> _Directions_
Your answer should consist of the complete listing, repeated verbatim.

++++

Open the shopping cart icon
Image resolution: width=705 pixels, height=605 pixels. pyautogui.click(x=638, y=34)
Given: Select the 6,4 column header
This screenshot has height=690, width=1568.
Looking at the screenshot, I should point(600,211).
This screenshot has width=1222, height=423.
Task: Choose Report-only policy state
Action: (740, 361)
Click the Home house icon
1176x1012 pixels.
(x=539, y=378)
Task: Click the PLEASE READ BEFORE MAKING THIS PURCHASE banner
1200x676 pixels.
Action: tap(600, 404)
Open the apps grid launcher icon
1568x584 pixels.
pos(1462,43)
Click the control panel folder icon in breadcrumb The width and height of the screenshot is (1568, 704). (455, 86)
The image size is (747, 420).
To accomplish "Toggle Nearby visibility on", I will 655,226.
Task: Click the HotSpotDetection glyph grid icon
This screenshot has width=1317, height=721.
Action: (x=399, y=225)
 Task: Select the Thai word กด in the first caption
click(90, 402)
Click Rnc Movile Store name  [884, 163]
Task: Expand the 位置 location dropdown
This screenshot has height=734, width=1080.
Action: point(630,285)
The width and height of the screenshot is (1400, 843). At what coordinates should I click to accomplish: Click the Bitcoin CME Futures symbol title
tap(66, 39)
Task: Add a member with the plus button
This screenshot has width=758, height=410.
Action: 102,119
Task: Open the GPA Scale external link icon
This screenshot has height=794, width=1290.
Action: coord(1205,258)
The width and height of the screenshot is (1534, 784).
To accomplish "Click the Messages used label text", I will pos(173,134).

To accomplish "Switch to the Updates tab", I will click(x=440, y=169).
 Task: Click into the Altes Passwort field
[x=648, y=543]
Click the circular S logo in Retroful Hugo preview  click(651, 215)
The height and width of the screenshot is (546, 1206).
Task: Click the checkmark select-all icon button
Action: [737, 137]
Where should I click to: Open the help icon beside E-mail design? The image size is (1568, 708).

++++

> _Solution to this task_
Open the shopping cart icon
Image resolution: width=705 pixels, height=605 pixels. pyautogui.click(x=638, y=34)
Given: Select the 6,4 column header
This screenshot has height=690, width=1568.
Looking at the screenshot, I should point(600,211).
This screenshot has width=1222, height=423.
Task: Choose Report-only policy state
Action: (740, 361)
Click the Home house icon
1176x1012 pixels.
(x=539, y=378)
Task: Click the PLEASE READ BEFORE MAKING THIS PURCHASE banner
1200x676 pixels.
Action: tap(600, 404)
Open the apps grid launcher icon
1568x584 pixels.
pos(1462,43)
Click the control panel folder icon in breadcrumb The width and height of the screenshot is (1568, 704). (455, 86)
The image size is (747, 420).
To accomplish "Toggle Nearby visibility on", I will 655,226.
Task: Click the HotSpotDetection glyph grid icon
This screenshot has width=1317, height=721.
Action: (x=399, y=225)
 Task: Select the Thai word กด in the first caption
click(90, 402)
Click Rnc Movile Store name  [884, 163]
Task: Expand the 位置 location dropdown
This screenshot has height=734, width=1080.
Action: point(630,285)
The width and height of the screenshot is (1400, 843). At what coordinates should I click to accomplish: Click the Bitcoin CME Futures symbol title
tap(66, 39)
Task: Add a member with the plus button
This screenshot has width=758, height=410.
Action: 102,119
Task: Open the GPA Scale external link icon
This screenshot has height=794, width=1290.
Action: coord(1205,258)
The width and height of the screenshot is (1534, 784).
To accomplish "Click the Messages used label text", I will pos(173,134).

To accomplish "Switch to the Updates tab", I will click(x=440, y=169).
 Task: Click into the Altes Passwort field
[x=648, y=543]
Click the circular S logo in Retroful Hugo preview  click(651, 215)
The height and width of the screenshot is (546, 1206).
Task: Click the checkmark select-all icon button
Action: [737, 137]
Where should I click to: Open the help icon beside E-mail design? The image size is (1568, 708).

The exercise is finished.